Segment Open

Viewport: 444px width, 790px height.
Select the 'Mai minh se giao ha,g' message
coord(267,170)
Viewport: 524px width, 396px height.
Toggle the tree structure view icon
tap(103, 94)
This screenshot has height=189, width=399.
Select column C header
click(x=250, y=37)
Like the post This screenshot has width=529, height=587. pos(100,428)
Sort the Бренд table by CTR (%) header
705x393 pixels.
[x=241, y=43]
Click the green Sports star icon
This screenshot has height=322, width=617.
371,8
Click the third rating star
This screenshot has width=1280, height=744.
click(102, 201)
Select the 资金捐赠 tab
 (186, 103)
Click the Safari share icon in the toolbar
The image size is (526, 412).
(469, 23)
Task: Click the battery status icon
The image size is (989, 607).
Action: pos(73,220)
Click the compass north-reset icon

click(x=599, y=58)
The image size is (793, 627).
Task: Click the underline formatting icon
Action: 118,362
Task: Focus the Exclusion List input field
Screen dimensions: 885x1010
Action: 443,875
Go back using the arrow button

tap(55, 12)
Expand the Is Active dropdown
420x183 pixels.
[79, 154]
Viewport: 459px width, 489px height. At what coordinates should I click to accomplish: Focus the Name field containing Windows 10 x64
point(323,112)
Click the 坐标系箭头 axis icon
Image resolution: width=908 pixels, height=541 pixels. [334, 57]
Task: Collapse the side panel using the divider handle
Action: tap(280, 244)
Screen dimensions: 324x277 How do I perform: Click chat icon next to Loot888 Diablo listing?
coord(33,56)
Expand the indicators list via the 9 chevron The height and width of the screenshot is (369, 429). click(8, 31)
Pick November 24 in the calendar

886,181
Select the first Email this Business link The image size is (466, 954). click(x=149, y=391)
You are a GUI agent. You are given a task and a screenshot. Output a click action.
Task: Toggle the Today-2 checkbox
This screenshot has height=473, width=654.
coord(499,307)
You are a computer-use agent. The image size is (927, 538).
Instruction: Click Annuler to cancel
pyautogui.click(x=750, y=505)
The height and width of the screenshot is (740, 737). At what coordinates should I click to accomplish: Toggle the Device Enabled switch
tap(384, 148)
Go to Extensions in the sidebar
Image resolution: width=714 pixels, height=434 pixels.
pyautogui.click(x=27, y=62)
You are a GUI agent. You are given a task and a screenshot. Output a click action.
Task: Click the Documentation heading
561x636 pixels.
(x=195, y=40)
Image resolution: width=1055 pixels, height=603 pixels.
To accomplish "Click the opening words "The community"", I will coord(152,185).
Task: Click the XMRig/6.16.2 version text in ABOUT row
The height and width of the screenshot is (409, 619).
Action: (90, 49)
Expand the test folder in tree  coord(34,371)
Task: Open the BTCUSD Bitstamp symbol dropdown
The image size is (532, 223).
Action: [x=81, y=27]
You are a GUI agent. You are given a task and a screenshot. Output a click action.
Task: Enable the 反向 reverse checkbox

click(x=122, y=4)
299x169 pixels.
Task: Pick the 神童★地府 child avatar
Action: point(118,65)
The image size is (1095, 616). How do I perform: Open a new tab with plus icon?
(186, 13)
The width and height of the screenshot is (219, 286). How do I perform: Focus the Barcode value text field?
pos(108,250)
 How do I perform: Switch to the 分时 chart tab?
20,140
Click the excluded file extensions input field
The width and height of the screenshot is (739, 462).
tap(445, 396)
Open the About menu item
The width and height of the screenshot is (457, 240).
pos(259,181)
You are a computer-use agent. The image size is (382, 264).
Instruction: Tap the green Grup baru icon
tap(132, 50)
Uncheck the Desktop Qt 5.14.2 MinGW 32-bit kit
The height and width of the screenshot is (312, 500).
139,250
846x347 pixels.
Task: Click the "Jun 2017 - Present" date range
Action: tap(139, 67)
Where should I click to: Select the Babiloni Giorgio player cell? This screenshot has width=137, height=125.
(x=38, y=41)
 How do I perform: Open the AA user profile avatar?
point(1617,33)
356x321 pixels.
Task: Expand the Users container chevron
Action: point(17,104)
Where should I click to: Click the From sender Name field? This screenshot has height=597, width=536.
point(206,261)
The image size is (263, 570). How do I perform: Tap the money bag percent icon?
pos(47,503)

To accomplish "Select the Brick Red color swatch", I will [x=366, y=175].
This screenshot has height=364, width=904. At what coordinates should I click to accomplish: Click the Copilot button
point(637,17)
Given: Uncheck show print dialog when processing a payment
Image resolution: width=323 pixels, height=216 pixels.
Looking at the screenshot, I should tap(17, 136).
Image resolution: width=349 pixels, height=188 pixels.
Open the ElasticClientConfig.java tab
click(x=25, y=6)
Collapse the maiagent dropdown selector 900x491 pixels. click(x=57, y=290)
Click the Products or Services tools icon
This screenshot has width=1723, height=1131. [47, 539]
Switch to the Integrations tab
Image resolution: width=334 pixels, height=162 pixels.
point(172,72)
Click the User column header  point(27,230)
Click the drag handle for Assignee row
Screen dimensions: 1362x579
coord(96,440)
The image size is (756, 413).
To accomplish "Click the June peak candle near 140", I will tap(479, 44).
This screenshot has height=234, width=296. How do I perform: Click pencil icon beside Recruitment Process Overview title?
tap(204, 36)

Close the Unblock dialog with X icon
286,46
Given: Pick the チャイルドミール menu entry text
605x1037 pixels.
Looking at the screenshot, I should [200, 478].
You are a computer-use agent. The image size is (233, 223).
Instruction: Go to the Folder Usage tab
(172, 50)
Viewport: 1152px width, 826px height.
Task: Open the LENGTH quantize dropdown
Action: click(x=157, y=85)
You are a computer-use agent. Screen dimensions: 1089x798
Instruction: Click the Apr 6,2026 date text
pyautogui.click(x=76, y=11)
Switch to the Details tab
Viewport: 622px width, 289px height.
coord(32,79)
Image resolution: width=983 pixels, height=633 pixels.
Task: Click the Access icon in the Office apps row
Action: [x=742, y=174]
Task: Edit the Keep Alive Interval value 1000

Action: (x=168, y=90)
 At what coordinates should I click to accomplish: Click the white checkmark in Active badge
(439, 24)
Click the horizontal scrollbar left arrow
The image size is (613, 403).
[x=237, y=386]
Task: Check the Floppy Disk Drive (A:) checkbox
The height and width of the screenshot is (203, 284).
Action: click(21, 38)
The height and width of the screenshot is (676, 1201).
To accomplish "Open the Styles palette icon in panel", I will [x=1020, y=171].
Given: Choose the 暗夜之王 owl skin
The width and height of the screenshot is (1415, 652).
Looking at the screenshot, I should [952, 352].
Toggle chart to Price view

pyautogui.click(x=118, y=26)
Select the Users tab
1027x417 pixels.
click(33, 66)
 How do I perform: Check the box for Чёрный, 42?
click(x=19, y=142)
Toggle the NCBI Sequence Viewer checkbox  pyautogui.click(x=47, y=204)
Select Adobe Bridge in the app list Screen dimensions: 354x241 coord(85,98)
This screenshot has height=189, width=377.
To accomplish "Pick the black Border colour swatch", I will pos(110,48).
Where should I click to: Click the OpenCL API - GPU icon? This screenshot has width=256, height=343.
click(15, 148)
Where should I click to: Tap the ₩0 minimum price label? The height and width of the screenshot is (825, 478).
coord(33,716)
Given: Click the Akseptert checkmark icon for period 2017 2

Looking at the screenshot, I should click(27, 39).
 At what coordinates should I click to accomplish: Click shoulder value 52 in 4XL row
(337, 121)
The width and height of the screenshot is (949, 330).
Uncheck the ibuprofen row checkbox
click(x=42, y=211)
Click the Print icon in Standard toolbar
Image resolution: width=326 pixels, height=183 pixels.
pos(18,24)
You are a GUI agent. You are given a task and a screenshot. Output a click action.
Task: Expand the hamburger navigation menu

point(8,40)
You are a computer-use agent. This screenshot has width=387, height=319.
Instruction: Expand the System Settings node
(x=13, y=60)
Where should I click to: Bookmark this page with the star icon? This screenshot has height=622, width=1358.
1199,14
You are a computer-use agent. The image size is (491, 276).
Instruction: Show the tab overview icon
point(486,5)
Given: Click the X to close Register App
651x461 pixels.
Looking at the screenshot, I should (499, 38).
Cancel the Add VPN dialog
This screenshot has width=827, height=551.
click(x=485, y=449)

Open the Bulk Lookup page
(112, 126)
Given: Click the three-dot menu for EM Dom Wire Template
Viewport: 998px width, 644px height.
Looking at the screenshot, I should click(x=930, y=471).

Segment Closed

**WORK REQUEST:**
Up to and including the line with "Task: Click the battery status icon", reproduce the material above exactly as it appears, starting from its first line.

**RESPONSE FOR THIS EXERCISE:**
Viewport: 444px width, 790px height.
Select the 'Mai minh se giao ha,g' message
coord(267,170)
Viewport: 524px width, 396px height.
Toggle the tree structure view icon
tap(103, 94)
This screenshot has height=189, width=399.
Select column C header
click(x=250, y=37)
Like the post This screenshot has width=529, height=587. pos(100,428)
Sort the Бренд table by CTR (%) header
705x393 pixels.
[x=241, y=43]
Click the green Sports star icon
This screenshot has height=322, width=617.
371,8
Click the third rating star
This screenshot has width=1280, height=744.
click(102, 201)
Select the 资金捐赠 tab
 (186, 103)
Click the Safari share icon in the toolbar
The image size is (526, 412).
(469, 23)
Task: Click the battery status icon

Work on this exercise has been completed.